SOURCE MATERIAL below:

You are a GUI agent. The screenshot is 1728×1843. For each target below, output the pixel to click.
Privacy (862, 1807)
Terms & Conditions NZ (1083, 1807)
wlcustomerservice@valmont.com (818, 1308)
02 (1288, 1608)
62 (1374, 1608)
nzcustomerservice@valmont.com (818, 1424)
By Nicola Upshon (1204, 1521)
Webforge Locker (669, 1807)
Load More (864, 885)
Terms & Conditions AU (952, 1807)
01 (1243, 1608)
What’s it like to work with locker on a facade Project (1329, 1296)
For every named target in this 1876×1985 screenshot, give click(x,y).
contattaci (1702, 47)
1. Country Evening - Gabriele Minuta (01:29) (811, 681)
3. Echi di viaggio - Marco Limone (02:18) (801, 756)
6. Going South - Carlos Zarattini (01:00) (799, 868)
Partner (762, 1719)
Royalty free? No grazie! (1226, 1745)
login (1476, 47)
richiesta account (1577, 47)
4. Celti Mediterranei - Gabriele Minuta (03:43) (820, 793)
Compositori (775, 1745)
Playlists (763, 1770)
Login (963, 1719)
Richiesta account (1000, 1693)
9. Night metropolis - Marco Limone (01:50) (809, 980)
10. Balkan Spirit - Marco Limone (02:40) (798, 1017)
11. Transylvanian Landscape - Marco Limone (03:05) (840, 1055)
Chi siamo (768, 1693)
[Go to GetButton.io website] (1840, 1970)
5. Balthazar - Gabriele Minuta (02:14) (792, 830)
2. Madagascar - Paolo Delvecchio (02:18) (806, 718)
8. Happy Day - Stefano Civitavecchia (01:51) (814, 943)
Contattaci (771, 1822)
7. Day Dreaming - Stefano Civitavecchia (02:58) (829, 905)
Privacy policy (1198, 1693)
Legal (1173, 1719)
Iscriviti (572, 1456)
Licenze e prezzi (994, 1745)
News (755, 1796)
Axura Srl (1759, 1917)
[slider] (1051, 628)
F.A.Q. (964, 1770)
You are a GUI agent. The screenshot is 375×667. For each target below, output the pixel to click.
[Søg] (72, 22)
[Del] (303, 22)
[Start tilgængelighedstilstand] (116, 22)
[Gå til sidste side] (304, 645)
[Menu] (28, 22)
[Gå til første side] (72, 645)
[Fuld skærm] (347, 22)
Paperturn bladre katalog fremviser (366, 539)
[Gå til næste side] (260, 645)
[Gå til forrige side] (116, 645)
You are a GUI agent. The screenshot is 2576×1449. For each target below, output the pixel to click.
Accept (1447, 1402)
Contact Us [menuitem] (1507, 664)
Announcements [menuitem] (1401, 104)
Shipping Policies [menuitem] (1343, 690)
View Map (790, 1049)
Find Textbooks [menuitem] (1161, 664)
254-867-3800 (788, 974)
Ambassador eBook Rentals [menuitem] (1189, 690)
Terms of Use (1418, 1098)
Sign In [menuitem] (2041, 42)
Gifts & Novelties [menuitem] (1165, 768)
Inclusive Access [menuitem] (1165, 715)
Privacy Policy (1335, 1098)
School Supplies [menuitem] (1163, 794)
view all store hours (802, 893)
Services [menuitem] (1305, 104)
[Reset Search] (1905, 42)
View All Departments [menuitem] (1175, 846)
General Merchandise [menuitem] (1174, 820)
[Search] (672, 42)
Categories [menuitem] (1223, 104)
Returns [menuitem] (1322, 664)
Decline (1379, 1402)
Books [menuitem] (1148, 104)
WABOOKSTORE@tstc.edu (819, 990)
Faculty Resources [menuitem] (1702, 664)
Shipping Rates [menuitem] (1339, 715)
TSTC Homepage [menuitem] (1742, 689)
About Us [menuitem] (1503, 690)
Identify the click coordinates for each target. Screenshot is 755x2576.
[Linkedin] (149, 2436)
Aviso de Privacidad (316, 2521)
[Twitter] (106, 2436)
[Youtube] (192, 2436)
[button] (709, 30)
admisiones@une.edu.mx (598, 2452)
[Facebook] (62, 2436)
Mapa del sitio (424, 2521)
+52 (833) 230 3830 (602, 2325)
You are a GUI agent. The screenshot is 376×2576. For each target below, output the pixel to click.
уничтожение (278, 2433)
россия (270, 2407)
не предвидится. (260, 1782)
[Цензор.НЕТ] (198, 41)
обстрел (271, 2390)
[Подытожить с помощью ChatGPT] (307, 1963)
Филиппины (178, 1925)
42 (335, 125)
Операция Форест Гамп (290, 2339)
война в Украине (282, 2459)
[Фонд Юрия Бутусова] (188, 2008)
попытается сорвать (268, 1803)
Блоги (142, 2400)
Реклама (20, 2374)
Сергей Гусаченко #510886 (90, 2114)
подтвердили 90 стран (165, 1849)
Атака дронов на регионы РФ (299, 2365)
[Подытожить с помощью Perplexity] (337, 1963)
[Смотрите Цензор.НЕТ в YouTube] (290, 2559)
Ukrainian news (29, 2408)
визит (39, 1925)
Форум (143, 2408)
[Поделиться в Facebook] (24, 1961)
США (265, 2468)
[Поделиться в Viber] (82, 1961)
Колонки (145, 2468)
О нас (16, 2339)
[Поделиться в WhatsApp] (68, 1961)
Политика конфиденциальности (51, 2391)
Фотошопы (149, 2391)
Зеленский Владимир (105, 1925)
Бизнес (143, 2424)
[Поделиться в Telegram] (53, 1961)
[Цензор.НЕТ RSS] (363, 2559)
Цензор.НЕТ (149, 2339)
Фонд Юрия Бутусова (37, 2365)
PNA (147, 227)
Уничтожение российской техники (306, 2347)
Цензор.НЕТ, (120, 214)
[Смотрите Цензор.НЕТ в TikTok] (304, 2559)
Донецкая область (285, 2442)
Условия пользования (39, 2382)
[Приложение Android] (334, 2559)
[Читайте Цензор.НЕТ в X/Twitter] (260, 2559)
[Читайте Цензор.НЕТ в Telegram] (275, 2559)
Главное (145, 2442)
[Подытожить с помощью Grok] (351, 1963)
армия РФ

End of SOURCE MATERIAL.

REQUIRED WORK | Please, from the entries above, set down exactly the lines from the one containing "254-867-3800 (788, 974)" through the one containing "Aviso de Privacidad (316, 2521)", and only those.

EXERCISE OUTPUT |
254-867-3800 (788, 974)
Ambassador eBook Rentals [menuitem] (1189, 690)
Terms of Use (1418, 1098)
Sign In [menuitem] (2041, 42)
Gifts & Novelties [menuitem] (1165, 768)
Inclusive Access [menuitem] (1165, 715)
Privacy Policy (1335, 1098)
School Supplies [menuitem] (1163, 794)
view all store hours (802, 893)
Services [menuitem] (1305, 104)
[Reset Search] (1905, 42)
View All Departments [menuitem] (1175, 846)
General Merchandise [menuitem] (1174, 820)
[Search] (672, 42)
Categories [menuitem] (1223, 104)
Returns [menuitem] (1322, 664)
Decline (1379, 1402)
Books [menuitem] (1148, 104)
WABOOKSTORE@tstc.edu (819, 990)
Faculty Resources [menuitem] (1702, 664)
Shipping Rates [menuitem] (1339, 715)
TSTC Homepage [menuitem] (1742, 689)
About Us [menuitem] (1503, 690)
Identify the click coordinates for each target. Screenshot is 755x2576.
[Linkedin] (149, 2436)
Aviso de Privacidad (316, 2521)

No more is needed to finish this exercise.